▸ **Material for the task**

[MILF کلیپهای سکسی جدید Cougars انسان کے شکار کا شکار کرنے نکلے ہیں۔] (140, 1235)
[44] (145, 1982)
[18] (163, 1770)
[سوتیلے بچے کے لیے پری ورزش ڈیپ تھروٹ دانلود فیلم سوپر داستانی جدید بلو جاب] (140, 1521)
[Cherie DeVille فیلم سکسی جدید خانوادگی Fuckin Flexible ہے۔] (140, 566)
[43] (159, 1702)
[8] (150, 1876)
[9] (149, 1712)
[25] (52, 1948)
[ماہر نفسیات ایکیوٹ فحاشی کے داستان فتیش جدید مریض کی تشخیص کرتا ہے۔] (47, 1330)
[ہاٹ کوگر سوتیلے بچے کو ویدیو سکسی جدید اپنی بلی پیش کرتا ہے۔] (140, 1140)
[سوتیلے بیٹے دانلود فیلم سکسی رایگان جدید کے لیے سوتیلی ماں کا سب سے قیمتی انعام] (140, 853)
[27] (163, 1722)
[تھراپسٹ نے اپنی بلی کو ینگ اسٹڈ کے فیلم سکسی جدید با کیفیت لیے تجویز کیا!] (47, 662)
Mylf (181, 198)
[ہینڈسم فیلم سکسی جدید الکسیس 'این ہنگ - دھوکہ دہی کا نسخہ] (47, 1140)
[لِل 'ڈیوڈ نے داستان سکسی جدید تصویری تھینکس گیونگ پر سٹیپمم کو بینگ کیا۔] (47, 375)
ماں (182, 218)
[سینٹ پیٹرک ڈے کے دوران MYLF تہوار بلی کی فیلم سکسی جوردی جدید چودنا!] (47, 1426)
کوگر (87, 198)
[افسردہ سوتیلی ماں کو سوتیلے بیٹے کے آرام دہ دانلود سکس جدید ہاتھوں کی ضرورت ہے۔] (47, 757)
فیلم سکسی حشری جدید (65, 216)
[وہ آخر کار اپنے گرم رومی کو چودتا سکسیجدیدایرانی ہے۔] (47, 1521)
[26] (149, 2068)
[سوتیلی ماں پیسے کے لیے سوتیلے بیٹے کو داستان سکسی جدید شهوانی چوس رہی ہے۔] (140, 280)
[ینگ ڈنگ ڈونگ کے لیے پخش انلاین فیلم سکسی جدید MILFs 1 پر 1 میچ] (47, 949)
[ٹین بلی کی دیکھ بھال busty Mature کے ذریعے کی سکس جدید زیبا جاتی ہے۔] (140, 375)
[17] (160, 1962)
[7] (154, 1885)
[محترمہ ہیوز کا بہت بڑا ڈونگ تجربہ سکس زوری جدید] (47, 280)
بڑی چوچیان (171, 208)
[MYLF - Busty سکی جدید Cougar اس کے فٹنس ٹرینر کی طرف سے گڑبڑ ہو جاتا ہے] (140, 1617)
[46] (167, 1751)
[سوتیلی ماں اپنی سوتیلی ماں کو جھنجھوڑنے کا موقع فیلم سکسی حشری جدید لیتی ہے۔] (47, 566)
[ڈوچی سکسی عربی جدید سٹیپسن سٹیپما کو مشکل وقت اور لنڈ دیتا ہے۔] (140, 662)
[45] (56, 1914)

▸ **Work required**
A complete, exact copy of the material is required.

▸ **Reply to the exercise**
[MILF کلیپهای سکسی جدید Cougars انسان کے شکار کا شکار کرنے نکلے ہیں۔] (140, 1235)
[44] (145, 1982)
[18] (163, 1770)
[سوتیلے بچے کے لیے پری ورزش ڈیپ تھروٹ دانلود فیلم سوپر داستانی جدید بلو جاب] (140, 1521)
[Cherie DeVille فیلم سکسی جدید خانوادگی Fuckin Flexible ہے۔] (140, 566)
[43] (159, 1702)
[8] (150, 1876)
[9] (149, 1712)
[25] (52, 1948)
[ماہر نفسیات ایکیوٹ فحاشی کے داستان فتیش جدید مریض کی تشخیص کرتا ہے۔] (47, 1330)
[ہاٹ کوگر سوتیلے بچے کو ویدیو سکسی جدید اپنی بلی پیش کرتا ہے۔] (140, 1140)
[سوتیلے بیٹے دانلود فیلم سکسی رایگان جدید کے لیے سوتیلی ماں کا سب سے قیمتی انعام] (140, 853)
[27] (163, 1722)
[تھراپسٹ نے اپنی بلی کو ینگ اسٹڈ کے فیلم سکسی جدید با کیفیت لیے تجویز کیا!] (47, 662)
Mylf (181, 198)
[ہینڈسم فیلم سکسی جدید الکسیس 'این ہنگ - دھوکہ دہی کا نسخہ] (47, 1140)
[لِل 'ڈیوڈ نے داستان سکسی جدید تصویری تھینکس گیونگ پر سٹیپمم کو بینگ کیا۔] (47, 375)
ماں (182, 218)
[سینٹ پیٹرک ڈے کے دوران MYLF تہوار بلی کی فیلم سکسی جوردی جدید چودنا!] (47, 1426)
کوگر (87, 198)
[افسردہ سوتیلی ماں کو سوتیلے بیٹے کے آرام دہ دانلود سکس جدید ہاتھوں کی ضرورت ہے۔] (47, 757)
فیلم سکسی حشری جدید (65, 216)
[وہ آخر کار اپنے گرم رومی کو چودتا سکسیجدیدایرانی ہے۔] (47, 1521)
[26] (149, 2068)
[سوتیلی ماں پیسے کے لیے سوتیلے بیٹے کو داستان سکسی جدید شهوانی چوس رہی ہے۔] (140, 280)
[ینگ ڈنگ ڈونگ کے لیے پخش انلاین فیلم سکسی جدید MILFs 1 پر 1 میچ] (47, 949)
[ٹین بلی کی دیکھ بھال busty Mature کے ذریعے کی سکس جدید زیبا جاتی ہے۔] (140, 375)
[17] (160, 1962)
[7] (154, 1885)
[محترمہ ہیوز کا بہت بڑا ڈونگ تجربہ سکس زوری جدید] (47, 280)
بڑی چوچیان (171, 208)
[MYLF - Busty سکی جدید Cougar اس کے فٹنس ٹرینر کی طرف سے گڑبڑ ہو جاتا ہے] (140, 1617)
[46] (167, 1751)
[سوتیلی ماں اپنی سوتیلی ماں کو جھنجھوڑنے کا موقع فیلم سکسی حشری جدید لیتی ہے۔] (47, 566)
[ڈوچی سکسی عربی جدید سٹیپسن سٹیپما کو مشکل وقت اور لنڈ دیتا ہے۔] (140, 662)
[45] (56, 1914)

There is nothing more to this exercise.